───── Exercise passage

Ahead of the General Budget on February 1, the Union Finance ministry on Thursday said FY24 marks the third successive year of 7% plus "strong" growth of the Indian economy even as the global economy struggles to grow at more than 3%. The finance ministry said "exporting" one's way to growth is no longer easy given the global challenges.

"Exporting one's way to growth is no longer easy amid onshoring and friend-shoring of production, increasing vulnerabilities of global supply chains and the legacy of twin-global shocks," the ministry said in a note on the Indian economy, adding that it is drawing strength from multiple pillars in the last ten years like public sector capital investment, inclusive development, Covid management, structural reforms, clean up of the financial sector, and GST, IBC and digitalization, among others.

"India’s unwavering commitment to ensuring steady economic growth is generating resources for investment needed for climate change adaptation, building resilience, and mitigating emissions," the ministry said.

"The public sector capital investment has surged in the last ten years, the financial sector is healthy, and non-food credit growth is strong, enabling the Indian economy grow at a brisk rate. Greater inclusive development, much lower unemployment rate, and moderate inflation mark the journey from fragility to stability and strength during the last 10 years. The government’s COVID management, mature stimulus measures and the monumentally successful vaccination launched the return of the economy to a high-growth path," it added.  

"The structural reforms implemented since 2014 have strengthened the macroeconomic fundamentals of the economy. The reforms undertaken to strengthen the financial sector have helped clean up the balance sheets of banks and corporates and emboldened banks to resume lending to all sectors of the economy," the ministry said.  

"The unification of the domestic markets brought in by the adoption of the GST has incentivized production on a larger scale, enhanced economic efficiency while reducing logistics costs," it added.  

The ministry said the country’s robust digital public infrastructure has transformed the authentication ecosystem, reducing the cost of conducting e-KYC from ₹1000 to $5. “It has also enabled online, paperless, and cashless digital access to various public and private services. The proliferation of internet connectivity and smartphones in India, coupled with rapid urbanisation and the rising influence of the middle class, have propelled the e-commerce market, with ONDC opening global markets for even the smallest business,” the ministry said adding India is the third-largest fintech economy in the world after the USA and the UK.

──────────
───── Data extract

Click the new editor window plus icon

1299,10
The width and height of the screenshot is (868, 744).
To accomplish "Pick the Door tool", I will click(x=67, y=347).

──────────

### To do
Answer these questions using the article on India's economic growth above:
1. Which fiscal year does the ministry say marks the third successive year of growth above 7%?
2. What did the adoption of the GST unify?
3. Which two countries rank ahead of India as fintech economies?

### Answer to this problem
1. FY24
2. The domestic markets
3. The USA and the UK